» Stated goal
Please print the part of the collateral account section below from "(a) Subject to" up to and including "a blocked account).", word for word.

SECTION 6. Proceeds of Accounts and Collateral Account.
(a) Subject to Section 6(b) hereof, the proceeds of all Accounts shall
be remitted to a lockbox maintained by the Disbursing Agent (or directly to the
account of the Disbursing Agent hereinafter referred to) and deposited into an
account of the Disbursing Agent in the name and exclusive control of the
Disbursing Agent.
(b) Upon the written request of the Agent, the Grantor shall establish
with the Agent a Collateral Account in the name and under the exclusive dominion
and control of the Agent (which Collateral Account may be a blocked account).
There shall be deposited from time to time into such account the cash proceeds
of the Collateral required to be delivered to the Agent pursuant to Section 6(c)
or any other provision of this Agreement. Any income received by the Agent with
respect to the balance from time to time standing to the credit of the
Collateral Account, including any interest or capital gains on investments of
amounts on deposit in the Collateral Account, shall remain, or be deposited, in
the Collateral Account, shall vest in the Agent, shall constitute part of the
Collateral hereunder and shall not constitute payment of the
- 14 -
Secured Obligations until applied thereto as hereinafter provided. The Agent
shall give written notice of any request to establish a Collateral Account to
the Disbursing Agent.
(c) Upon the occurrence and during the continuance of an Event of
Default, if requested by the Agent, the Grantor shall instruct all Account
Debtors and other Persons obligated in respect of all Accounts to make all
payments in respect of the Accounts either (i) directly to the Agent (by
instructing that such payments be remitted to a post office box which shall be
in the name and under the exclusive dominion and control of the Agent) or (ii)

» Data provided
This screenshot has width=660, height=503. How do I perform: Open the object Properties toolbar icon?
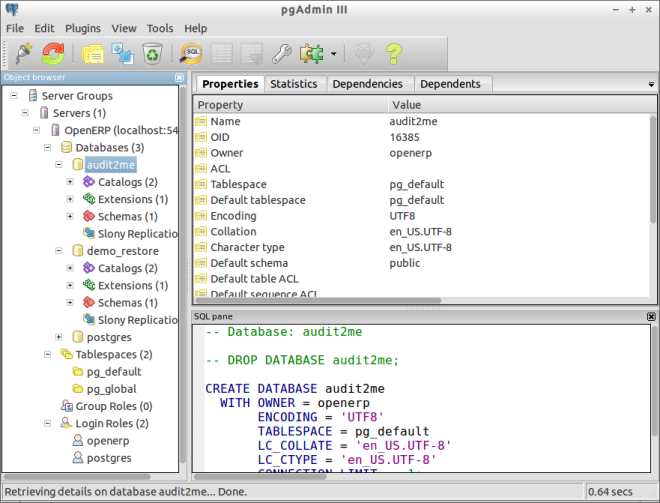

» Response to this exercise
(a) Subject to Section 6(b) hereof, the proceeds of all Accounts shall
be remitted to a lockbox maintained by the Disbursing Agent (or directly to the
account of the Disbursing Agent hereinafter referred to) and deposited into an
account of the Disbursing Agent in the name and exclusive control of the
Disbursing Agent.
(b) Upon the written request of the Agent, the Grantor shall establish
with the Agent a Collateral Account in the name and under the exclusive dominion
and control of the Agent (which Collateral Account may be a blocked account).